ASSIGNED TASK =
Every entry below must appear again, exactly as written.

DATA IN THIS EXERCISE =

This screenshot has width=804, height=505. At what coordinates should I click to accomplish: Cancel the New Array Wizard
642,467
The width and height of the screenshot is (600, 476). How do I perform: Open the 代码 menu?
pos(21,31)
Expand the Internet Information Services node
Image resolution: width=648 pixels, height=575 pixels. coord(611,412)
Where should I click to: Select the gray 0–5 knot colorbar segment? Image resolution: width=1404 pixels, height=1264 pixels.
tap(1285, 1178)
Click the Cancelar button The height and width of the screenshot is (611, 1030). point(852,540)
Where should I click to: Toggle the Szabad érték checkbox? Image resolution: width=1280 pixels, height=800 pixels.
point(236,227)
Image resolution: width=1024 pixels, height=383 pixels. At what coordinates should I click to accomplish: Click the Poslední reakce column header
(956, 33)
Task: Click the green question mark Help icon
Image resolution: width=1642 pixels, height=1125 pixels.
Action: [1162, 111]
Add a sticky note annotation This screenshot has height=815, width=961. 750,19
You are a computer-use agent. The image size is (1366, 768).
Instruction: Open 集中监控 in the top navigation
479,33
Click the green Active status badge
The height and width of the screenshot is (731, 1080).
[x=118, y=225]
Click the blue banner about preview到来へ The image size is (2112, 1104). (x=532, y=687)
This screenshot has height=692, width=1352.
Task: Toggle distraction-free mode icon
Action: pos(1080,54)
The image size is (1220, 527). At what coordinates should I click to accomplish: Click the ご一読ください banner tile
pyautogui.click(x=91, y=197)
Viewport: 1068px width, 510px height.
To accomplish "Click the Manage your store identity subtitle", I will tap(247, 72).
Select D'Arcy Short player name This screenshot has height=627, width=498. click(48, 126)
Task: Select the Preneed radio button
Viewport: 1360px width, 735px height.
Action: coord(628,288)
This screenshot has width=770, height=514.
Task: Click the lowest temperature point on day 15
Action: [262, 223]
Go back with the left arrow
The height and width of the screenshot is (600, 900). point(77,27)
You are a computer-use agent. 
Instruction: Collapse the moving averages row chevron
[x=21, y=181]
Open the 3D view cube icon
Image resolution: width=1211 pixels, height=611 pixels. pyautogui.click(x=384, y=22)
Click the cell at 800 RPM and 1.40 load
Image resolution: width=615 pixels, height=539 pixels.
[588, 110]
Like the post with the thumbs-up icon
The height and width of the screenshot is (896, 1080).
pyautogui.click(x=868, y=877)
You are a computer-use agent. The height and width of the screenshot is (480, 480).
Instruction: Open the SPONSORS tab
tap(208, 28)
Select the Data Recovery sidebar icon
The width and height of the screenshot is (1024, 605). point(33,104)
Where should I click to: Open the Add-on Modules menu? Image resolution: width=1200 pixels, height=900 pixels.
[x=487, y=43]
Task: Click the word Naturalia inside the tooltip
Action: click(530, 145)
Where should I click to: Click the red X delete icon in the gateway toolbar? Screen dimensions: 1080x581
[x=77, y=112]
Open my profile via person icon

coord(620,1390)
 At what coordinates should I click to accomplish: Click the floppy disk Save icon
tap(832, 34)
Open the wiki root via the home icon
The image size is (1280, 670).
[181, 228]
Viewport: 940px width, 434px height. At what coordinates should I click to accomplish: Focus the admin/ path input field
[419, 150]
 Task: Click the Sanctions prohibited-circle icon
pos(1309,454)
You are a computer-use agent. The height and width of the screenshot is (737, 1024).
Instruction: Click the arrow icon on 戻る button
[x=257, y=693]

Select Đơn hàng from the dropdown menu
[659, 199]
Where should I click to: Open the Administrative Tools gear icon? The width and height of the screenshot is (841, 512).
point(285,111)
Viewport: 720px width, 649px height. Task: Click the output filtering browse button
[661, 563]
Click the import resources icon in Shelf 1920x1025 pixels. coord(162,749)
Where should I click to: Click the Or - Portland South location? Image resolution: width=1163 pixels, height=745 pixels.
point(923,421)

TASK SOLUTION =
This screenshot has width=804, height=505. At what coordinates should I click to accomplish: Cancel the New Array Wizard
642,467
The width and height of the screenshot is (600, 476). How do I perform: Open the 代码 menu?
pos(21,31)
Expand the Internet Information Services node
Image resolution: width=648 pixels, height=575 pixels. coord(611,412)
Where should I click to: Select the gray 0–5 knot colorbar segment? Image resolution: width=1404 pixels, height=1264 pixels.
tap(1285, 1178)
Click the Cancelar button The height and width of the screenshot is (611, 1030). point(852,540)
Where should I click to: Toggle the Szabad érték checkbox? Image resolution: width=1280 pixels, height=800 pixels.
point(236,227)
Image resolution: width=1024 pixels, height=383 pixels. At what coordinates should I click to accomplish: Click the Poslední reakce column header
(956, 33)
Task: Click the green question mark Help icon
Image resolution: width=1642 pixels, height=1125 pixels.
Action: [1162, 111]
Add a sticky note annotation This screenshot has height=815, width=961. 750,19
You are a computer-use agent. The image size is (1366, 768).
Instruction: Open 集中监控 in the top navigation
479,33
Click the green Active status badge
The height and width of the screenshot is (731, 1080).
[x=118, y=225]
Click the blue banner about preview到来へ The image size is (2112, 1104). (x=532, y=687)
This screenshot has height=692, width=1352.
Task: Toggle distraction-free mode icon
Action: pos(1080,54)
The image size is (1220, 527). At what coordinates should I click to accomplish: Click the ご一読ください banner tile
pyautogui.click(x=91, y=197)
Viewport: 1068px width, 510px height.
To accomplish "Click the Manage your store identity subtitle", I will tap(247, 72).
Select D'Arcy Short player name This screenshot has height=627, width=498. click(48, 126)
Task: Select the Preneed radio button
Viewport: 1360px width, 735px height.
Action: coord(628,288)
This screenshot has width=770, height=514.
Task: Click the lowest temperature point on day 15
Action: [262, 223]
Go back with the left arrow
The height and width of the screenshot is (600, 900). point(77,27)
You are a computer-use agent. 
Instruction: Collapse the moving averages row chevron
[x=21, y=181]
Open the 3D view cube icon
Image resolution: width=1211 pixels, height=611 pixels. pyautogui.click(x=384, y=22)
Click the cell at 800 RPM and 1.40 load
Image resolution: width=615 pixels, height=539 pixels.
[588, 110]
Like the post with the thumbs-up icon
The height and width of the screenshot is (896, 1080).
pyautogui.click(x=868, y=877)
You are a computer-use agent. The height and width of the screenshot is (480, 480).
Instruction: Open the SPONSORS tab
tap(208, 28)
Select the Data Recovery sidebar icon
The width and height of the screenshot is (1024, 605). point(33,104)
Where should I click to: Open the Add-on Modules menu? Image resolution: width=1200 pixels, height=900 pixels.
[x=487, y=43]
Task: Click the word Naturalia inside the tooltip
Action: click(530, 145)
Where should I click to: Click the red X delete icon in the gateway toolbar? Screen dimensions: 1080x581
[x=77, y=112]
Open my profile via person icon

coord(620,1390)
 At what coordinates should I click to accomplish: Click the floppy disk Save icon
tap(832, 34)
Open the wiki root via the home icon
The image size is (1280, 670).
[181, 228]
Viewport: 940px width, 434px height. At what coordinates should I click to accomplish: Focus the admin/ path input field
[419, 150]
 Task: Click the Sanctions prohibited-circle icon
pos(1309,454)
You are a computer-use agent. The height and width of the screenshot is (737, 1024).
Instruction: Click the arrow icon on 戻る button
[x=257, y=693]

Select Đơn hàng from the dropdown menu
[659, 199]
Where should I click to: Open the Administrative Tools gear icon? The width and height of the screenshot is (841, 512).
point(285,111)
Viewport: 720px width, 649px height. Task: Click the output filtering browse button
[661, 563]
Click the import resources icon in Shelf 1920x1025 pixels. coord(162,749)
Where should I click to: Click the Or - Portland South location? Image resolution: width=1163 pixels, height=745 pixels.
point(923,421)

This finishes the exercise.